[Record set Boundary: Start]

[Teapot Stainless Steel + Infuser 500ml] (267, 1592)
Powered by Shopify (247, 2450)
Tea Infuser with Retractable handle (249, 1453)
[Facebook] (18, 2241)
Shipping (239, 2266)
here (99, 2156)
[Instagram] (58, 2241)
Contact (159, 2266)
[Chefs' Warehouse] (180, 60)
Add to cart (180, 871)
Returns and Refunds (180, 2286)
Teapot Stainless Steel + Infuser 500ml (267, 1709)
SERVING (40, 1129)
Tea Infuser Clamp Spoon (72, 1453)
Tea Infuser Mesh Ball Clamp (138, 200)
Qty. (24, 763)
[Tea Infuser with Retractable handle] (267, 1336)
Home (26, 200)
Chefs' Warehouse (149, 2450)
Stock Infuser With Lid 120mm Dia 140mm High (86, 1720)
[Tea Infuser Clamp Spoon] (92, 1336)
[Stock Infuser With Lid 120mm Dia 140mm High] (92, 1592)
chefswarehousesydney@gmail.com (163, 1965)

[Record set Boundary: End]

**Exercise**
Copy the data exactly. Leave nothing out.

**Response to the task**
[Teapot Stainless Steel + Infuser 500ml] (267, 1592)
Powered by Shopify (247, 2450)
Tea Infuser with Retractable handle (249, 1453)
[Facebook] (18, 2241)
Shipping (239, 2266)
here (99, 2156)
[Instagram] (58, 2241)
Contact (159, 2266)
[Chefs' Warehouse] (180, 60)
Add to cart (180, 871)
Returns and Refunds (180, 2286)
Teapot Stainless Steel + Infuser 500ml (267, 1709)
SERVING (40, 1129)
Tea Infuser Clamp Spoon (72, 1453)
Tea Infuser Mesh Ball Clamp (138, 200)
Qty. (24, 763)
[Tea Infuser with Retractable handle] (267, 1336)
Home (26, 200)
Chefs' Warehouse (149, 2450)
Stock Infuser With Lid 120mm Dia 140mm High (86, 1720)
[Tea Infuser Clamp Spoon] (92, 1336)
[Stock Infuser With Lid 120mm Dia 140mm High] (92, 1592)
chefswarehousesydney@gmail.com (163, 1965)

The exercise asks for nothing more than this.